**Materials provided:**
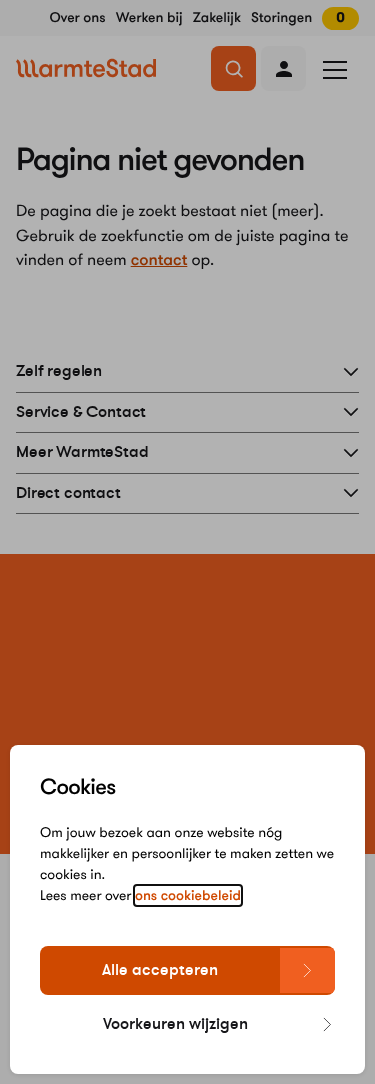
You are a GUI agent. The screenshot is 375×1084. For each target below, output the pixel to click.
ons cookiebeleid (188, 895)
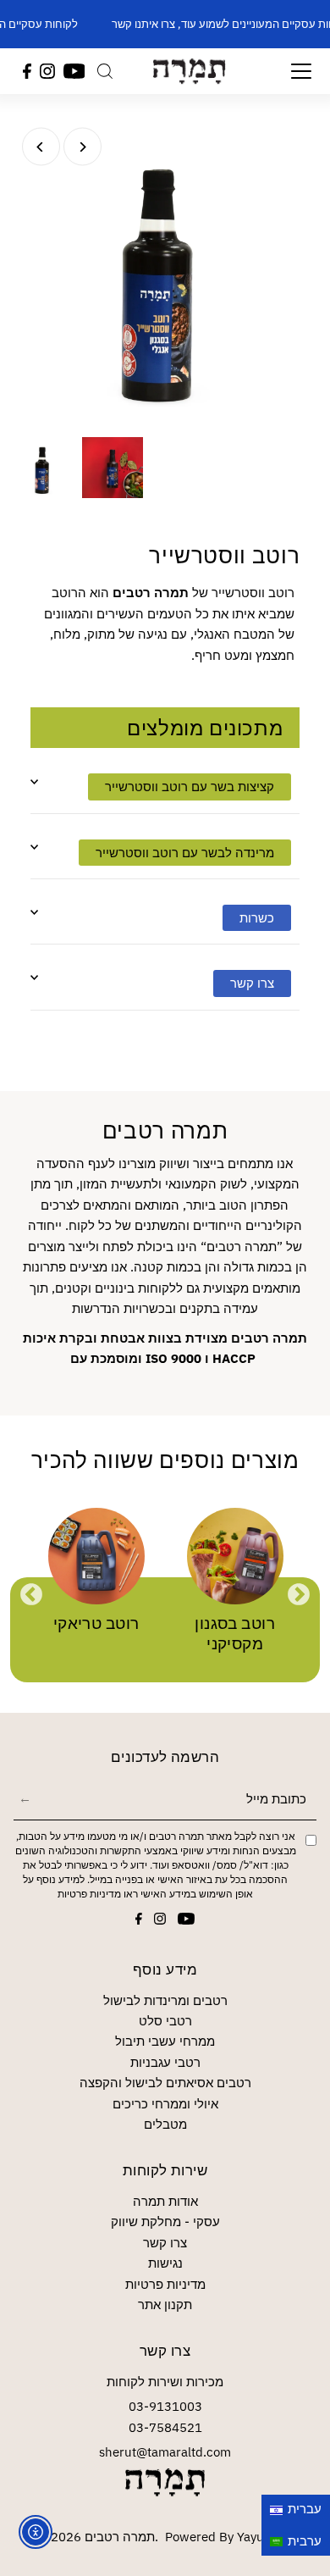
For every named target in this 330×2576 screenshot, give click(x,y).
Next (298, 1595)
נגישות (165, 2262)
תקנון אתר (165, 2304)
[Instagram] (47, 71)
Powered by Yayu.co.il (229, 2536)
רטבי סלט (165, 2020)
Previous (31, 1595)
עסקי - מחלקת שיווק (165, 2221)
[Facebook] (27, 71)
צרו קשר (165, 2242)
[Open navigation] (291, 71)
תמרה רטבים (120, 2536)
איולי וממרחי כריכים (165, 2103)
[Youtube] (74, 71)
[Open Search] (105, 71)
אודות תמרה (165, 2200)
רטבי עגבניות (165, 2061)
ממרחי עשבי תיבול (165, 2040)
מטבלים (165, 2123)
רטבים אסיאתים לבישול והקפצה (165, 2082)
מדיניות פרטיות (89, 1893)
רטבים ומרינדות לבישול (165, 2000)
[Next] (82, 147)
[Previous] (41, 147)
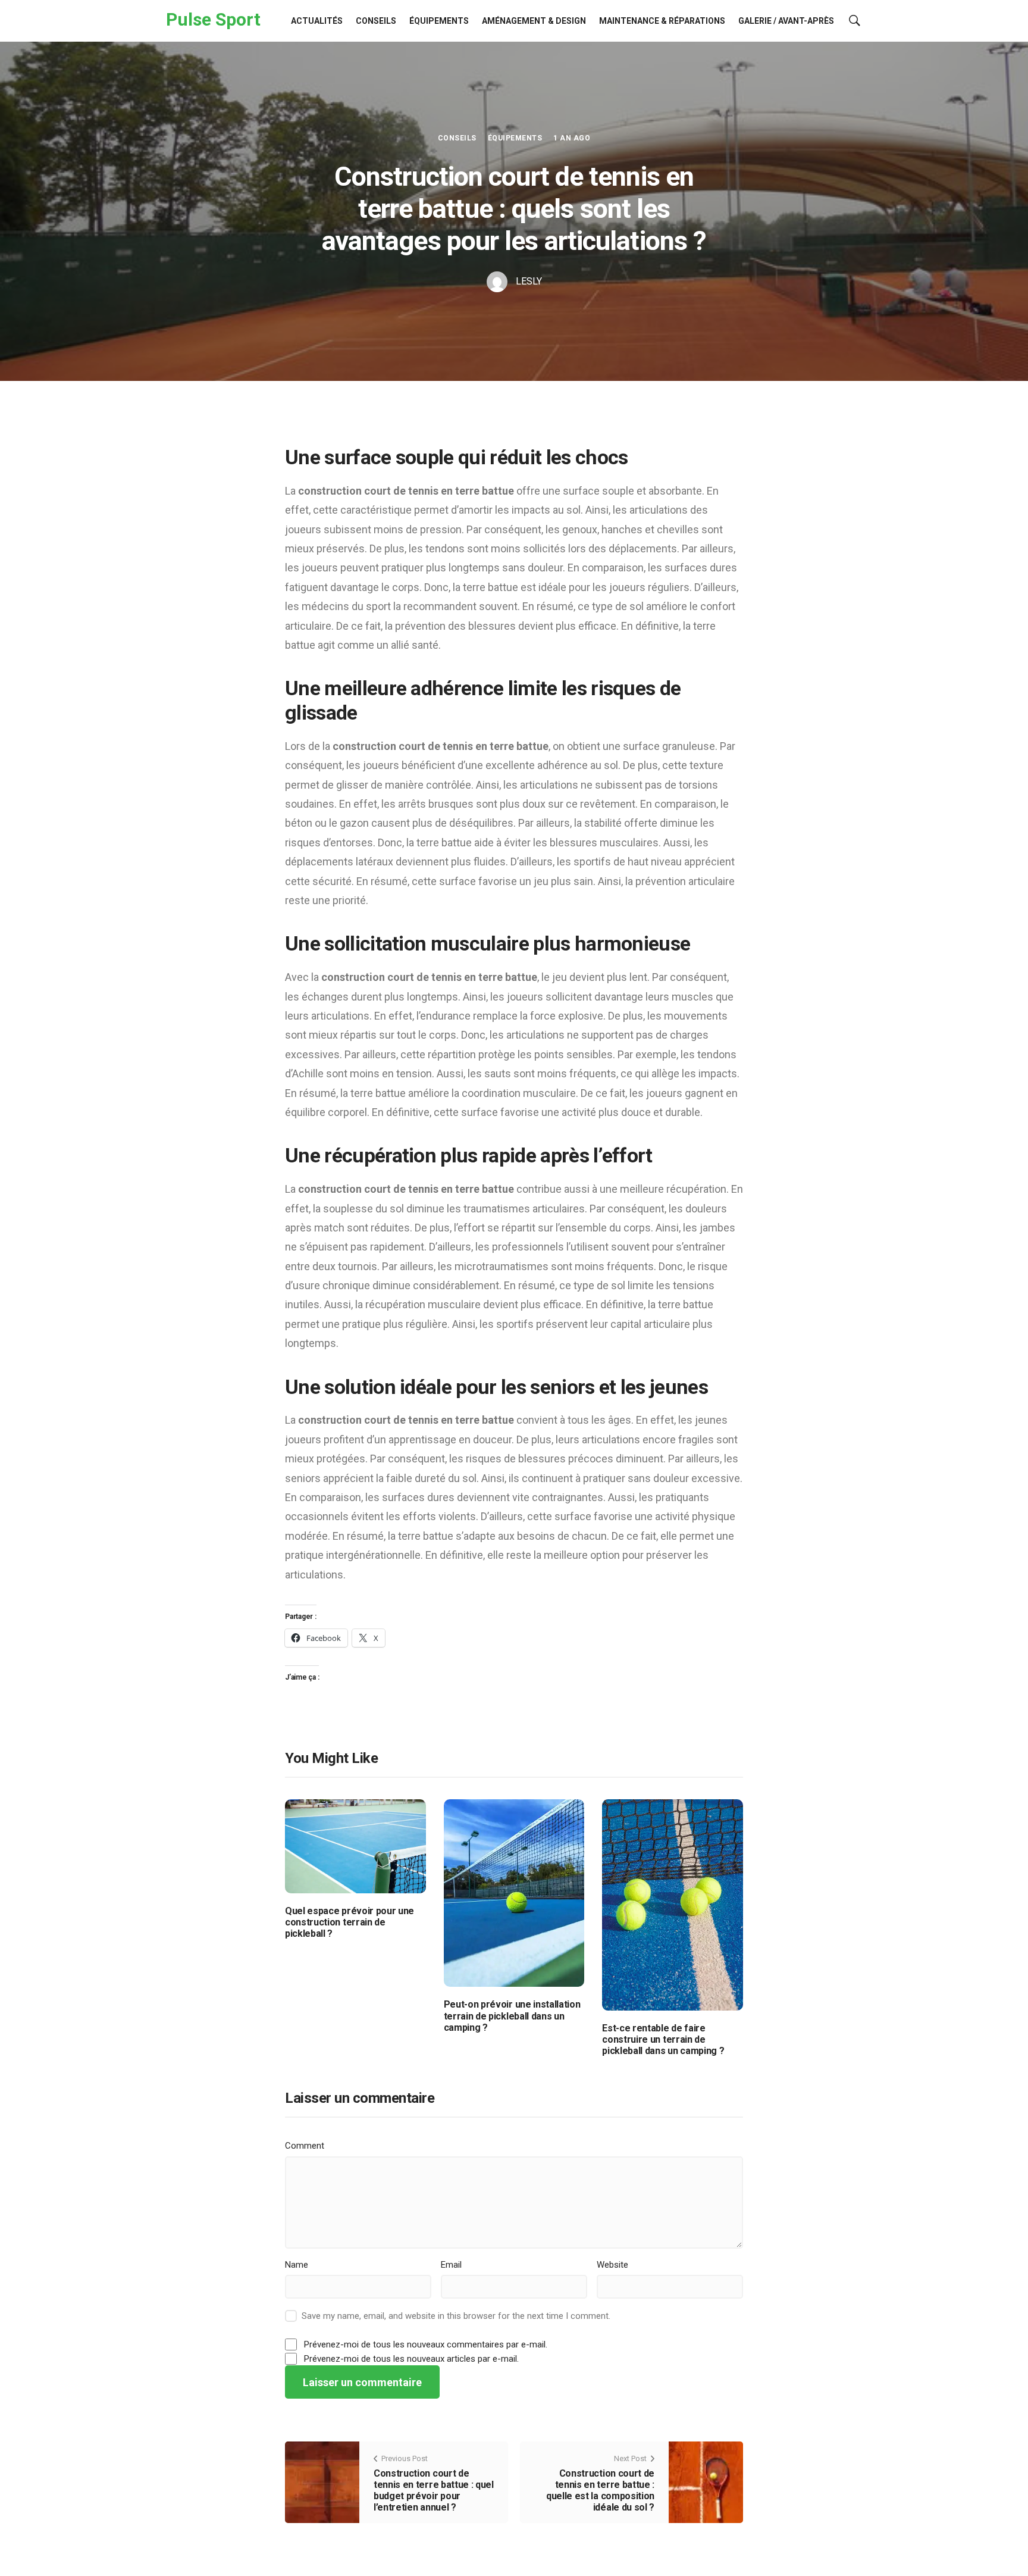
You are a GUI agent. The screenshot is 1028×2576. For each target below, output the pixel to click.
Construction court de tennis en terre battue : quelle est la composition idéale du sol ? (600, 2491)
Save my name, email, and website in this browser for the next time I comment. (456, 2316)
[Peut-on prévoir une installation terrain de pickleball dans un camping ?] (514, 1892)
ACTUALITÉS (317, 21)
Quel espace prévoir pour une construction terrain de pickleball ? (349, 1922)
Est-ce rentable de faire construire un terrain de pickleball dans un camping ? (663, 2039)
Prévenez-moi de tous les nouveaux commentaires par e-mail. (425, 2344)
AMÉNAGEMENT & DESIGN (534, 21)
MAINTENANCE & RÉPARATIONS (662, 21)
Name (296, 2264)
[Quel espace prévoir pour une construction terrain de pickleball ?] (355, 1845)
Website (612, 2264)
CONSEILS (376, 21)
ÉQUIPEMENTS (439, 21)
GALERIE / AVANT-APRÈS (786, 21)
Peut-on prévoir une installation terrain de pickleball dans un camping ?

**About this exercise:**
All lines above from the line with "[Open navigation] (291, 71)" through the line with "מדיניות פרטיות (89, 1893)", both included, are to be set down exactly, with nothing else.

**Answer area:**
[Open navigation] (291, 71)
תמרה רטבים (120, 2536)
איולי וממרחי כריכים (165, 2103)
[Youtube] (74, 71)
[Open Search] (105, 71)
אודות תמרה (165, 2200)
רטבי עגבניות (165, 2061)
ממרחי עשבי תיבול (165, 2040)
מטבלים (165, 2123)
רטבים אסיאתים לבישול והקפצה (165, 2082)
מדיניות פרטיות (89, 1893)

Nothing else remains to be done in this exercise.